誰にでもきっと、大切にしたいものがあります。どうしても譲れないものがあります。そして、「こうありたい」という願いを抱いているのではないでしょうか。それは人それぞれが持つ「ものさし」であって、誰にも否定できるものではありません。

でも、自分と違うものさしに出会ったとき、どうしても起こってしまうのは、異質なものへの違和感や嫌悪感。それはときに、対立や争いを生みます。家族や友人の間でも、職場でも、もっと広くは国と国の間でも、それは起こります。ものさしが違う人と人が出会ったとき、ぶつかり合いながらも最終的には平和を選ぶような人間関係や社会を築くには、どうしたらいいのでしょうか?

そんな問いを携えて、私は影山知明さんに会いに行きました。

影山さんは、西国分寺のカフェ「クルミドコーヒー」と「胡桃堂喫茶店」を経営し、その実践についてまとめた著書『ゆっくり、いそげ』(2015年・大和書房)、『続・ゆっくり、いそげ』(2018年・クルミド出版)を出版。ビジネスとスローの間をいく「ゆっくり、いそげ(festina lente:フェスティナレンテ)」という概念を軸に、成果から逆算して人を手段化するのではなく、過程に注力して一人一人の命の形を生かす経営について、実践者の立場から伝えています。

経済・経営の本ではありますが、『ゆっくり、いそげ』を6年ほど前に読んだ私の中には、人としての「在り方」の本であるという印象が残りました。先々の目標よりもいま目の前にいる人を大切にすること、テイクではなくギブから始めること。その先には、お互いの存在そのものを祝福し合い、それぞれ異なる形をした命が彩り豊かに花開いていくような、あたたかな社会のイメージが拡がりました。そしてそれは、いつしか私自身の生きる指標となって自分のまちや家庭内でのおこないにも影響を与え続けてくれています。

• 一覧の抜粋
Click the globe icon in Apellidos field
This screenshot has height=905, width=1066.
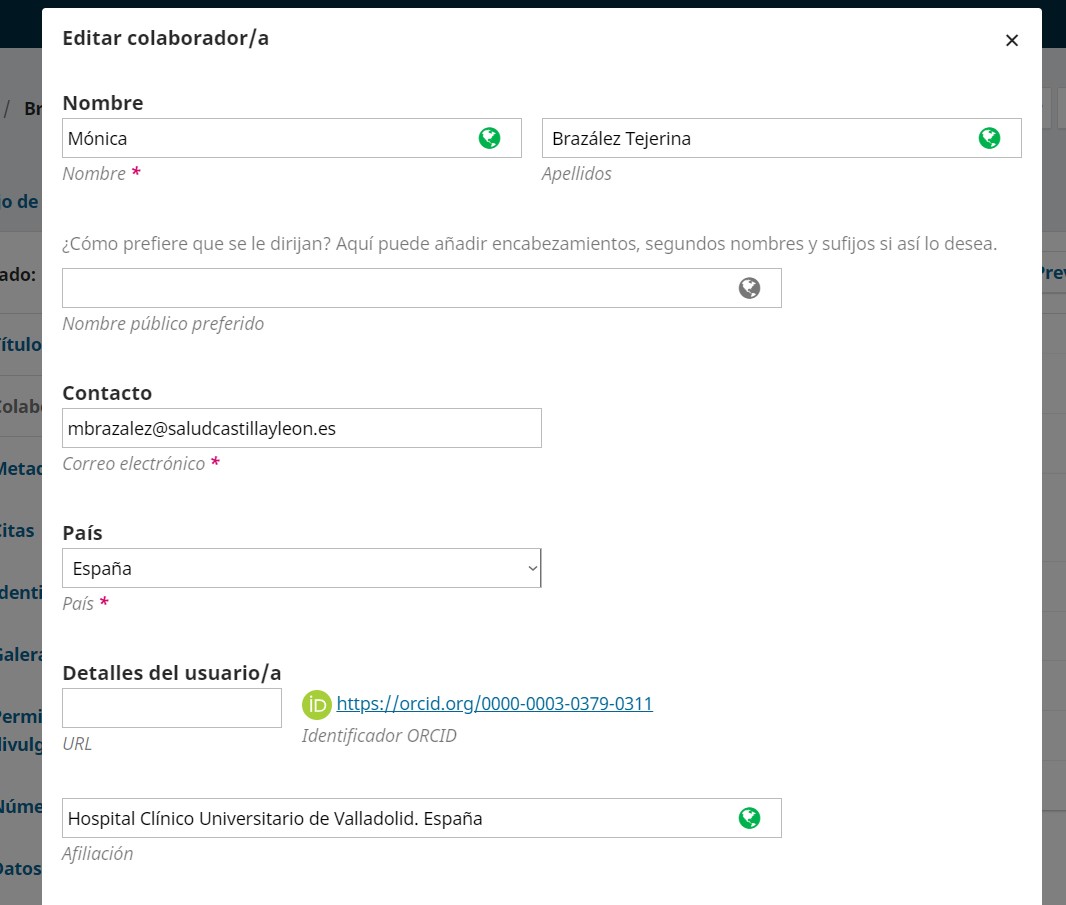[x=989, y=138]
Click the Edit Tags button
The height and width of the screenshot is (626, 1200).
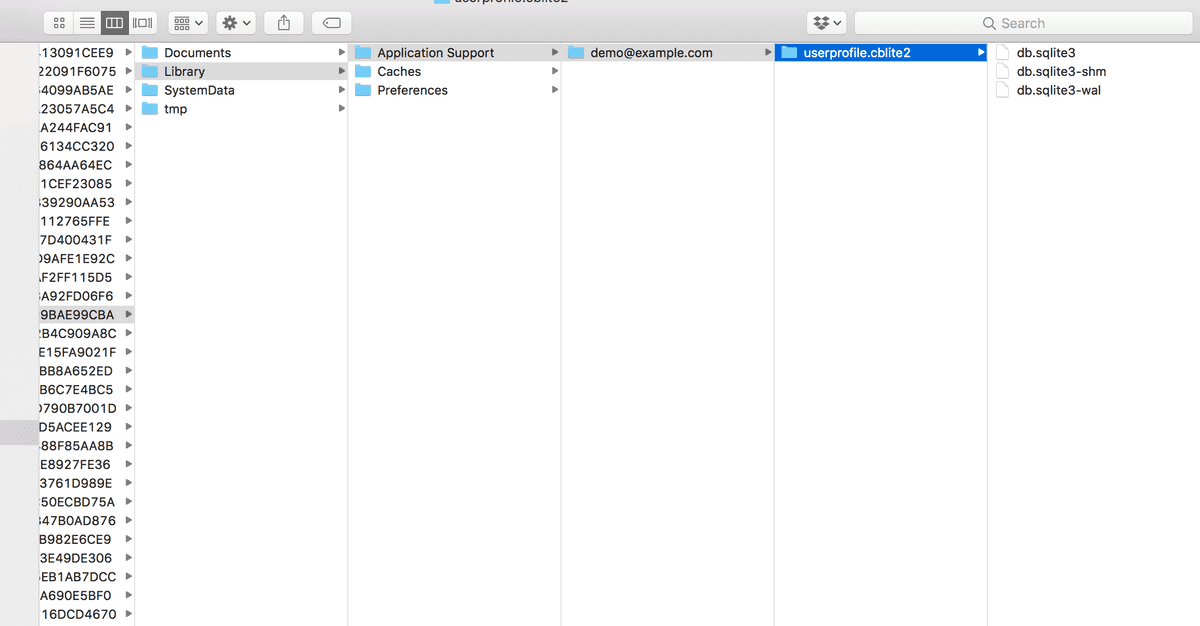click(332, 22)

• 短い課題
本文の「そんな問いを携えて、私は影山知明さんに会いに行きました。」から「践者の立場から伝えています。」までの部分を、「西国分寺」を「吉祥寺」に更新したうえで示してください。 本文だけを手がかりにして取り組んでください。

• 課題への解答
そんな問いを携えて、私は影山知明さんに会いに行きました。

影山さんは、吉祥寺のカフェ「クルミドコーヒー」と「胡桃堂喫茶店」を経営し、その実践についてまとめた著書『ゆっくり、いそげ』(2015年・大和書房)、『続・ゆっくり、いそげ』(2018年・クルミド出版)を出版。ビジネスとスローの間をいく「ゆっくり、いそげ(festina lente:フェスティナレンテ)」という概念を軸に、成果から逆算して人を手段化するのではなく、過程に注力して一人一人の命の形を生かす経営について、実践者の立場から伝えています。